Survei Bank Indonesia tahun 2013 terhadap 5000 orang menunjukkan, 64 % responden mengaku akan berinvestasi properti karena yakin harganya masih bisa naik. Melihat gejala itu, bank sentral buru-buru mengingatkan perbankan agar memperketat penyaluran kredit properti. Sebab, ada risiko harga properti masuk periode bubble. Periode apakah itu? Seberapa bahayakah periode bubble bagi perkembangan investasi properti di Indonesia?

Gelembung properti (property bubble) terbentuk ketika harga properti melambung jauh di atas nilai fundamentalnya. Saat ini diperkirakan gelembung-gelembung itu telah membumbung terlampau tinggi dari harga wajarnya, sehingga riskan pecah. Apa yang menyebabkan hal tersebut?

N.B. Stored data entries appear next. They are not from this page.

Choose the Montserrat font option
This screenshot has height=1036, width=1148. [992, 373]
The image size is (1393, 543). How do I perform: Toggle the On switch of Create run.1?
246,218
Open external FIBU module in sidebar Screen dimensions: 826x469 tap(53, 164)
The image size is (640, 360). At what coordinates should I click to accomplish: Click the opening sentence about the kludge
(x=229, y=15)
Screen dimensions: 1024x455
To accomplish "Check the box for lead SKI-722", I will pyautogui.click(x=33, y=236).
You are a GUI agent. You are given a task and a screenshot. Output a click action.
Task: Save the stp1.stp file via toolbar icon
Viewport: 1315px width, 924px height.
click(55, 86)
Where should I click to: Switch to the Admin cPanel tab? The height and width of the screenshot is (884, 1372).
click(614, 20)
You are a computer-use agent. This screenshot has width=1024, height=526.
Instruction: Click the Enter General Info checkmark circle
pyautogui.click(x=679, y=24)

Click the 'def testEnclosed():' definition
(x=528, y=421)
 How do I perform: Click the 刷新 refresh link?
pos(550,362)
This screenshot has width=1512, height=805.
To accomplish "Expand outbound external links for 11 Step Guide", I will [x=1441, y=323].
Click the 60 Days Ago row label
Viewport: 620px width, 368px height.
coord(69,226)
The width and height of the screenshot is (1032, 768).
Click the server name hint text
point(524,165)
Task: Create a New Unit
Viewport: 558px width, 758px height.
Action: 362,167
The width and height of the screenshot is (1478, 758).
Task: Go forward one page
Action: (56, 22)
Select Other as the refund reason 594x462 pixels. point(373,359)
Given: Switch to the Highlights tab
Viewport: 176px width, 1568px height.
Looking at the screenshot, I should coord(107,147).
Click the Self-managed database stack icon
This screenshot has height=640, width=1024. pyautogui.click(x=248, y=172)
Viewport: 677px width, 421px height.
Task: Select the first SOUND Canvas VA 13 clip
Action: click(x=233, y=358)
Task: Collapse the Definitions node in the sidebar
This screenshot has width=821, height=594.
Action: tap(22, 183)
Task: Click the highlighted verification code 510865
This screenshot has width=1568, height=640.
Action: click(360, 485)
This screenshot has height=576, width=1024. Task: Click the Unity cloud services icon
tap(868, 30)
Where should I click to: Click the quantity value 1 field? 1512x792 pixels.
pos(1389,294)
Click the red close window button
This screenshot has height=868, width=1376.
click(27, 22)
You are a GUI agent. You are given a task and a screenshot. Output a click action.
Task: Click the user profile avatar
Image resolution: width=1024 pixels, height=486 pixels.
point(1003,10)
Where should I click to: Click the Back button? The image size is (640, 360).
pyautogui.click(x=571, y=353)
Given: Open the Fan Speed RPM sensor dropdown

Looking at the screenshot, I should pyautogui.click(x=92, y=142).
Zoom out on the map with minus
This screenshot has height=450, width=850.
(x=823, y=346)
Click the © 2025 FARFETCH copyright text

Pertama, likuiditas yang berlebihan pada sistem keuangan sehingga suku bunga kredit rendah. Ditambah dengan standar kredit bank yang relatif longgar, hal ini bisa menyebabkan lonjakan harga properti karena maraknya spekulasi dengan menggunakan utang (leveraged speculation).

Kedua, faktor-faktor psikologi sosial. Misalnya, kecenderungan investor mengikuti tindak-tanduk kelompok (crowd) alias perilaku membebek. Investor properti kian bertambah bukan karena aspek harga, tapi karena anggapan cuan (keuntungan) cepat di pasar properti.

Ketiga, greed (keserakahan) dan fear (ketakutan) para investor atau spekulan. Dua kekuatan pasar ini dapat berjalan bersama pada saat pasar properti bullish (naik terus) seperti sekarang ini. Keserakahan mendorong investor atau spekulan masuk ke properti dan ketakutan kehilangan kesempatan meraup keuntungan besar (opportunity lost) membuat investor atau spekulan lain ikut berbondong-bondong masuk.

Peringatan bubble properti di Indonesia telah ditabuh sejak lama. Misalnya, dalam laporan Indonesia Economic Quarterly 18 Maret 2013, Bank Dunia menyatakan properti Indonesia berisiko masuk periode bubble, dengan indikator terjadi kenaikan harga dan kredit properti yang kuat sepanjang 2012, terkhusus di sektor apartemen, ritel, perkantoran, serta kawasan industri di Jakarta.

Jesse “Ten People Who Predicted the Financial Meltdown in 2008” Colombo, analis ekonomi The London Times, berteori, gelembung properti di Indonesia terjadi akibat “emerging market property bubble“. Artinya, periode itu juga terjadi di China, India, Hongkong, Korea Selatan, Taiwan, Malaysia, Singapura dan Filipina. Jesse meramal, bubble properti akan meletus saat gelembung di Cina dan harga komoditas meletus.

Lantas, apa akibatnya? Saat gelembung pecah, pasti harga properti akan terjun bebas (crash). Lalu, apa yang harus dilakukan? Untuk yang satu ini, Anda bisa menilik teori “Greater Fool” yang menjelaskan bahwa bubble terbentuk dari perilaku spekulan yang terlalu optimistis (The Fools) yang berani membeli aset dengan nilai yang terlalu tinggi (overvalued) dengan harapan bisa menjual kembali kepada spekulan lain (The Greater Fools) dengan harga yang lebih tinggi.

Bubble akan makin menggelembung dan membumbung tinggi sepanjang The Fools bisa menemukan The Greater Fools yang bersedia membayar lebih tinggi. Bubble akan meletus ketika The Greater Fools menjadi The Greatest Fool. Pada saat itu, semoga Anda bukanlah the Greatest Fool tersebut.